Demikian, di beberapa pemerintahan daerah sudah ada Computer Security Incident Response Team (CSIRT) namun kadang mereka merespon ketika insidennya keliatan dan ketauan.
“Perlunya disini kegiatan secara aktif mencari ancaman yang ada di sistem atau biasa disebut threat hunting, bahkan jika resource mencukupi dapat melakukan cyber threat intellijen.
Yang dimana salah satunya ada unit yang secara aktif mencari informasi ancaman terkait organisasi ke luar. Contohnya dengan bergabung ke forum-forum underground, maupun mengikuti security forum,” terangnya.
Ditambahkannya, bahwa saat ini serangan siber itu sudah tidak bisa dilihat hanya dari technical aspeknya saja. Tapi juga harus mampu memetakan, misalkan isu yang trending yang sedang terjadi contohnya musim pemilu atau sedang ada tender tertentu maka harus berupaya untuk mampu memetakan motif dibelakang suatu serangan. Karena motifnya selalu dinamis, bisa berbeda-beda.

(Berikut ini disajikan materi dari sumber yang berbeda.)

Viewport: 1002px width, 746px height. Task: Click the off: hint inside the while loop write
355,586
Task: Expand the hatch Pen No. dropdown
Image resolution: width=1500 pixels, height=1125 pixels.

“Perlu dilakukan deep vulnerable assessment terhadap sistem yang dimiliki. Serta melakukan penetration test secara berkala untuk mengecek kerentanan sistem informasi dan jaringan. Lalu gunakan teknologi Honeypot dimana ketika terjadi serangan maka hacker akan terperangkap pada sistem honeypot ini, sehingga tidak bisa melakukan serangan ke server yang sebenarnya,” terang Pratama.